Beer is on the drinks menu, but it's also in most everything on the food menu, too, at Milwaukee Beer Bistro. (Photo: Milwaukee Beer Bistro/Facebook)

A blissful bite at the Milwaukee Beer Bistro

Beer has never been my drink of choice (hear that, Wild Turkey?), and I don’t know anything about craft beers. If I have three beers a year, you could say I am on a real binge. So it was with more than a little curiosity and trepidation that my wife and I went to dinner at the Milwaukee Beer Bistro.

Imagine my surprise then when I had a great dinner, including the best Brussels sprouts I have ever had. And I mean by a big margin.

The bistro, located at 2730 N. Humboldt Blvd., in the space formerly occupied by Rio West Cantina, features small plates at very reasonable prices. The menu was put together by head chef Carson Wolfmeyer, his assistant chef Brandon Julien and owner Russ Davis.

"It was a lot of trial and error," Wolfmeyer said. "Beer is part of everything we prepare, and it took some time to get it right. Sometimes a beer just didn’t taste right with what it was prepared with."

No matter how many tries it took, they have obviously been successful by creating a diverse menu where anyone could find something tempting.

But back to those sprouts.

I am not a maniac when it comes to them, but I’ve always enjoyed the dish. These came after being braised in sorghum ale and then tossed in a seasoned brown butter. They were tender with a slightly charred surface. And I don't think it requires reiterating ... but they were delicious.
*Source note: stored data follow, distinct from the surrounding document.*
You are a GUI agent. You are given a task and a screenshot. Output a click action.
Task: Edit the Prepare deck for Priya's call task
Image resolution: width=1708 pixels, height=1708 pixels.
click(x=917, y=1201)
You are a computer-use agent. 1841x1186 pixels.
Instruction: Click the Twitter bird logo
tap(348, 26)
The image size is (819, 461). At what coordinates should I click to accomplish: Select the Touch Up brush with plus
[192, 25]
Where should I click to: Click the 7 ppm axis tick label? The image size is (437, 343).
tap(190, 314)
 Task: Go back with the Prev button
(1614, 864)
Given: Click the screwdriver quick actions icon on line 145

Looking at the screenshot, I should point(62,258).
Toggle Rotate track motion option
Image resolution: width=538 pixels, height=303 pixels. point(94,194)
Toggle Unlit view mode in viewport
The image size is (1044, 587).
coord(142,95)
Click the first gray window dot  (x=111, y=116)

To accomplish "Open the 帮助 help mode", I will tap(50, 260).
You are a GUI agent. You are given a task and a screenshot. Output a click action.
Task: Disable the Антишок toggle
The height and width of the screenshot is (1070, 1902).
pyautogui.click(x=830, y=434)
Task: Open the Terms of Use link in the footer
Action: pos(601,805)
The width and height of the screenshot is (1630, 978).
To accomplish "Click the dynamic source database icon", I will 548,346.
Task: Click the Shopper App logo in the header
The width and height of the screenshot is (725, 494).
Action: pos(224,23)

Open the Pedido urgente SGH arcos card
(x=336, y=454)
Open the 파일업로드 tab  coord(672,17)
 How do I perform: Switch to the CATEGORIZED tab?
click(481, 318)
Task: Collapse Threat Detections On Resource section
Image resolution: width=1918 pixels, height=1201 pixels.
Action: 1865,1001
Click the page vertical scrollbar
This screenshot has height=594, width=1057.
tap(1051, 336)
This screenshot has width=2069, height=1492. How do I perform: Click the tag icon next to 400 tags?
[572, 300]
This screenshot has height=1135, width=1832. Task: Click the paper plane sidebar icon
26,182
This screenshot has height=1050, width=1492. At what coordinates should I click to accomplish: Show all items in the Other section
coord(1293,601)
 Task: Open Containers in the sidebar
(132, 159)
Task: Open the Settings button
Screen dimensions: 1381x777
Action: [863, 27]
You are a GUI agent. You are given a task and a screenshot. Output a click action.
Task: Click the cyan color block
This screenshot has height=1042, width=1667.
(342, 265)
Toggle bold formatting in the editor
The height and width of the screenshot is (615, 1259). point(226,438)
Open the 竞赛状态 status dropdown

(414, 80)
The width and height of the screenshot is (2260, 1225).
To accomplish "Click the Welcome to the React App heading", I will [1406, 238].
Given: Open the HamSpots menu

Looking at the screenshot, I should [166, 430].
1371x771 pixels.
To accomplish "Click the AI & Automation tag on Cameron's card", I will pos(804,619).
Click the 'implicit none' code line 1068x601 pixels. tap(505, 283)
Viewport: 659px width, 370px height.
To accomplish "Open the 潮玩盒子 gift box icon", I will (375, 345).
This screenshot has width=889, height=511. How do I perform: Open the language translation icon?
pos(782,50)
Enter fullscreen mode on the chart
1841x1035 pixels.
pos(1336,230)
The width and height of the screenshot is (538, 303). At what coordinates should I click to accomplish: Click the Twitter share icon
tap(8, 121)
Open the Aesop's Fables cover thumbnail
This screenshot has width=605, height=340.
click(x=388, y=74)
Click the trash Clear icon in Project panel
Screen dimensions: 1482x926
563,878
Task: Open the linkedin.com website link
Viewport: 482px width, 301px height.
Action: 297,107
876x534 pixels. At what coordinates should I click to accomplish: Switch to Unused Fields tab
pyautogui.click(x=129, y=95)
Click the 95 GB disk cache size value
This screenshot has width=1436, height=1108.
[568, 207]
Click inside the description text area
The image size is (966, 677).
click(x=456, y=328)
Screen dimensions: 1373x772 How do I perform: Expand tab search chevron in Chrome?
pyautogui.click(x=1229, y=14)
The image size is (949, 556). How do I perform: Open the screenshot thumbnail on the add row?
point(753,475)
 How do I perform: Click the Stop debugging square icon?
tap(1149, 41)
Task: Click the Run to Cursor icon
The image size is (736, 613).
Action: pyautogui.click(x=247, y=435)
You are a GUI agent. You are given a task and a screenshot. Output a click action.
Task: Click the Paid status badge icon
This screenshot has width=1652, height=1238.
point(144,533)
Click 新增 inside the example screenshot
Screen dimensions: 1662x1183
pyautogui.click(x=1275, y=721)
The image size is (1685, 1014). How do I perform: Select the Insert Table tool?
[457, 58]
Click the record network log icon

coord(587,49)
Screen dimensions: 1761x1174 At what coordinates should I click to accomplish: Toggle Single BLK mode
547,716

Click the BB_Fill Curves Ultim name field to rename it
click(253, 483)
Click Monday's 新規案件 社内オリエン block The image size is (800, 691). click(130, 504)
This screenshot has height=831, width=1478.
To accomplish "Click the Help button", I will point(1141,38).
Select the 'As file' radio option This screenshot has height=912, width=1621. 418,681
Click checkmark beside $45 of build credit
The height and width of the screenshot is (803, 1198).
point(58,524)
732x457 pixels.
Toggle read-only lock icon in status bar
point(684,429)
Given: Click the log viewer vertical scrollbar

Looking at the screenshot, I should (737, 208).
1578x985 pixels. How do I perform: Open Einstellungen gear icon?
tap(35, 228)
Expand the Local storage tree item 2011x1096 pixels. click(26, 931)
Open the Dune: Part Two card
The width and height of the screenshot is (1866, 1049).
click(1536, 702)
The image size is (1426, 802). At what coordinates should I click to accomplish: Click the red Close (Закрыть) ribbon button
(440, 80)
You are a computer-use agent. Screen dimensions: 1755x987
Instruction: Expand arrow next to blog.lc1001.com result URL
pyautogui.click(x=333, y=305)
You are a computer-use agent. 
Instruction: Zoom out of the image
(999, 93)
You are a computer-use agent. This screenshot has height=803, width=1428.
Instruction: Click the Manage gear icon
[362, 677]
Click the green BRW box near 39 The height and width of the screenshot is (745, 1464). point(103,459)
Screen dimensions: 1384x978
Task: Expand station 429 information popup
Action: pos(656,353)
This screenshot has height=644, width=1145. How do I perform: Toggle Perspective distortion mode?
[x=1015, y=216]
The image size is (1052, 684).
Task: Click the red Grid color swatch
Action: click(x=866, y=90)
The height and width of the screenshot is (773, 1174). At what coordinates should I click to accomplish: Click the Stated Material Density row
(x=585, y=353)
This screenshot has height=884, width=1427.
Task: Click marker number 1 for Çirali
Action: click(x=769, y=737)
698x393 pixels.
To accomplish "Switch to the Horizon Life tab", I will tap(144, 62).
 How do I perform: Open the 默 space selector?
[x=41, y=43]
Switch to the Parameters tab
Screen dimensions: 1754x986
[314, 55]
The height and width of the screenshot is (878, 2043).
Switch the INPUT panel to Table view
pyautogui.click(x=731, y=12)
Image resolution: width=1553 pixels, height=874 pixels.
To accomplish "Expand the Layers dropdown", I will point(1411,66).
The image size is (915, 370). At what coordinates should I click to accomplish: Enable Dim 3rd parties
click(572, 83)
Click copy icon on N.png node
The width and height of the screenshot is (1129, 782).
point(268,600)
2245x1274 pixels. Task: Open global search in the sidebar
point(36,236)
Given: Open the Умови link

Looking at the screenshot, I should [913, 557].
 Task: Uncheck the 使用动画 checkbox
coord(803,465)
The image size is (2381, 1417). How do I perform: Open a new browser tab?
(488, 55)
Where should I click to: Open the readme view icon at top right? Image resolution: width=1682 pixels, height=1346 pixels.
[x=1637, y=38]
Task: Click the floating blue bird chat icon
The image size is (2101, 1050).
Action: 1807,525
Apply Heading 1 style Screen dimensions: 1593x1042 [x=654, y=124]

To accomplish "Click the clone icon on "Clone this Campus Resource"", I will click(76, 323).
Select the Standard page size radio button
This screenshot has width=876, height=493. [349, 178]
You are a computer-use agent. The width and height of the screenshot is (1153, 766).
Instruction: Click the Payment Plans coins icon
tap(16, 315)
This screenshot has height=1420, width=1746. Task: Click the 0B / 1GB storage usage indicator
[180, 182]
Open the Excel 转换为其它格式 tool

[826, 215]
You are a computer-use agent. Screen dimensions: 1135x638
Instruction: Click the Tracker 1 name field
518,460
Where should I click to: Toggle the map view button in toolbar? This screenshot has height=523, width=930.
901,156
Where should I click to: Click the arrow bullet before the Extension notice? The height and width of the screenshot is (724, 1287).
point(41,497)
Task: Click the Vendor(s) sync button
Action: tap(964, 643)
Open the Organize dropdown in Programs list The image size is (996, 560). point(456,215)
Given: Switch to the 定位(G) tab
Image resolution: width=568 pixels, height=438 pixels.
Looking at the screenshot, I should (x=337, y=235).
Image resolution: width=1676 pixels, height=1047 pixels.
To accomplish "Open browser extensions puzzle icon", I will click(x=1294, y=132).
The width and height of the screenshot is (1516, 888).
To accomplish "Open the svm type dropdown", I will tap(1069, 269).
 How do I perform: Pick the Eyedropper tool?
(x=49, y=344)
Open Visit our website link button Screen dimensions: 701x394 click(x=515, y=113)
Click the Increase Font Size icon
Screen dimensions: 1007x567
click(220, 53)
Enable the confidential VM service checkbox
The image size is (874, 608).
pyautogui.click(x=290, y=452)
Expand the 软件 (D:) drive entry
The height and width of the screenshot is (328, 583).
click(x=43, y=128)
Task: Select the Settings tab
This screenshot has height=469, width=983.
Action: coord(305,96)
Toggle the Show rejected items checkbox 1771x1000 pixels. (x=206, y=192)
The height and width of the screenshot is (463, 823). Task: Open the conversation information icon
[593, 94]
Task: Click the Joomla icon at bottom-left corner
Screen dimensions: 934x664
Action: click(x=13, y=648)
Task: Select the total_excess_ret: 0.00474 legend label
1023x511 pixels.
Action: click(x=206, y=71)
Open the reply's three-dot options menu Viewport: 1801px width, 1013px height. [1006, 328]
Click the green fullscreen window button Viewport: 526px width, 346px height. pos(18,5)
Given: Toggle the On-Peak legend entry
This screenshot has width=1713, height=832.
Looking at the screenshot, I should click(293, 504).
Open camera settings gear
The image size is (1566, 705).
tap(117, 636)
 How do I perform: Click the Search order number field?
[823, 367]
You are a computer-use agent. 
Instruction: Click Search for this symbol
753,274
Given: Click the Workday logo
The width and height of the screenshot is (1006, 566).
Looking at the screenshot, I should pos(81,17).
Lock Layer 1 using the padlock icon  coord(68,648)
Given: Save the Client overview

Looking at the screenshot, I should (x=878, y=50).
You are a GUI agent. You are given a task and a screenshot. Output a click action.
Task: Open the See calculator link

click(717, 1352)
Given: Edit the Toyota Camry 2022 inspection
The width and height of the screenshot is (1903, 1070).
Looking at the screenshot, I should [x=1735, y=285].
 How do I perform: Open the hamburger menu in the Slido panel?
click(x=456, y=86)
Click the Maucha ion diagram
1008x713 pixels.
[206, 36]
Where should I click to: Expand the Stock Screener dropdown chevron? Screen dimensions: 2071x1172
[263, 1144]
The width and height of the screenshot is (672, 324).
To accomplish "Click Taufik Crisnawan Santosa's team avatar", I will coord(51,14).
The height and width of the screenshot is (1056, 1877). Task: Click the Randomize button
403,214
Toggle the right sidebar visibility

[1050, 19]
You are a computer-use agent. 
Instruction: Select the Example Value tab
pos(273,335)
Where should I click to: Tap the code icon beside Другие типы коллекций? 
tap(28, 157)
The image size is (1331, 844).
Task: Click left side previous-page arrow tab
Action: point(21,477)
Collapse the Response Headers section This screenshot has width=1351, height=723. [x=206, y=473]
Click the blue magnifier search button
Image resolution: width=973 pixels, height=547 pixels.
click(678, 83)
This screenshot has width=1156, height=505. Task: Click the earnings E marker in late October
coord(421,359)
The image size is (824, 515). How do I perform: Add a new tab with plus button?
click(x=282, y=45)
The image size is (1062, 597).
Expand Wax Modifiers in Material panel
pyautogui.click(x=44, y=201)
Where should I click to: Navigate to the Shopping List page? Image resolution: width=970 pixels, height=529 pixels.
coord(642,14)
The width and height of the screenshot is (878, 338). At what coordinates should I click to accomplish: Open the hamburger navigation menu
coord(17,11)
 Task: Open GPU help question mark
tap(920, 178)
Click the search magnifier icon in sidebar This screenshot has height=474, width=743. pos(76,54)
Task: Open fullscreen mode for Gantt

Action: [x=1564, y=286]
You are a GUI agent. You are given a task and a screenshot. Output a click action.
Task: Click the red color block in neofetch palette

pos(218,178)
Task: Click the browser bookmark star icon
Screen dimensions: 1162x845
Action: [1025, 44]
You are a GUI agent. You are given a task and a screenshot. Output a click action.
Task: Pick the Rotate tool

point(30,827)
The sprout dish was created by Julien, a young chef making his mark in the city.

"He’s a terrific young chef, and he learns fast," Wolfmeyer said.

I paired my sprouts with stout-braised barbecue short ribs that were tender and covered with a homemade barbecue sauce. The nice thing about it was that the sauce didn’t overwhelm the taste of the short ribs.

My wife had a very interesting shrimp carbonara tortilla pizza. It was a large flour tortilla with cherry tomatoes, spinach, marinated artichoke hearts, plump shrimp and mozzarella cheese. It was a real light and delicious dish.